A few years back, I took on a hard deadline. A client needed a System Security Plan written from scratch, and they needed it in two weeks. That kind of document is not something you sketch out over a long weekend — it's a serious technical and compliance lift, and the timeline was aggressive on purpose. I said yes anyway, because that's what I do. I take the challenge.
What you're looking at is the byproduct of those two weeks. I started stacking the empty cans on my desk. Not on purpose at first — just convenience. But after a few days, the stack became a thing. A daily reminder of what I was burning through to hit the deadline. By the end of the project, the tower was significantly taller than what's in this picture.
I delivered the plan on time. The client was happy. And then I sat down at that same desk, looked at the tower, and had a quiet moment with myself.
"The plan got delivered. The tower stayed standing. And I had to ask myself what it was actually costing me to hit deadlines like that."
Here's what most people get wrong about energy drink habits — I wasn't drinking 40+ Red Bulls in two weeks because I needed the caffeine. I never had trouble staying awake. I drank Red Bull because I genuinely liked the taste. Still do, if I'm being honest. There's a specific flavor in those cans that I had a real fondness for.
But staring at that tower, the math caught up with me. Whatever I told myself about I just like the taste, the receipts were telling a different story. That much sugar, that many synthetic stimulants, that often — that's not a preference. That's a pattern. And it wasn't going to age well.
So I made a switch. Not because I had to. Because I was ready to.
"It's not about restriction. It's about replacing whatever you've been settling for with something that actually meets you where you are now."
Coffee gave me everything Red Bull did and then some. The flavor is more complex, more satisfying. The ritual gives me something to do with my hands, with my morning, with my attention. And the bean itself rewards you the more you learn about it. There's no version of Red Bull you can grow with. There are infinite versions of coffee that you can.

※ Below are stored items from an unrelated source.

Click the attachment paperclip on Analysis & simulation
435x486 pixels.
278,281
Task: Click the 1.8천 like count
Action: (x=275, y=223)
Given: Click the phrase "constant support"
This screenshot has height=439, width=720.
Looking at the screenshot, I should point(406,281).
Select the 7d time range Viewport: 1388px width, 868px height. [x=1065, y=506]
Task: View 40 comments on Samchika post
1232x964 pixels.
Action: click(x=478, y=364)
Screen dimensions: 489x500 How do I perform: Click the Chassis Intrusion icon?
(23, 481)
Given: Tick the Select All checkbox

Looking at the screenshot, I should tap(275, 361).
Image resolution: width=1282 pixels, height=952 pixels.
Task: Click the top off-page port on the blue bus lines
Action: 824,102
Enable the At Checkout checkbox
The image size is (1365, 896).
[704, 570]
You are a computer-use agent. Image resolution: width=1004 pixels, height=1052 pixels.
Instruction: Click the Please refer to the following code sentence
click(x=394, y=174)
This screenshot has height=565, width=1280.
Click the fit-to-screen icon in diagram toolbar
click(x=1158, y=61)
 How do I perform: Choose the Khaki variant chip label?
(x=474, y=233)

The next time I had a hard deadline, the desk looked different. No tower. No graveyard of cans. Just a single ceramic cup, refilled when I needed it, with beans I had ground myself. The work still got done. It actually got done better — because the cup in front of me was something I respected, not something I was burning through.
"I didn't switch to coffee for the energy. I switched for the love of the craft. Energy drinks were a habit. Coffee became a practice."
I'm 46. I'm not the same guy who built that tower. I'm also not interested in giving up the experience of having something I genuinely enjoy in my hands first thing in the morning. I just upgraded the experience.
That's the story of Five Sixteen, in a way. The version of you who pays attention, who cares about the details, who treats a morning cup as part of a longer life — not just a fuel stop on the way to a deadline.
If you're still on the energy drink train, no judgment. I built a 24-can tower with extras. I was you. There's a better cup waiting for you when you're ready.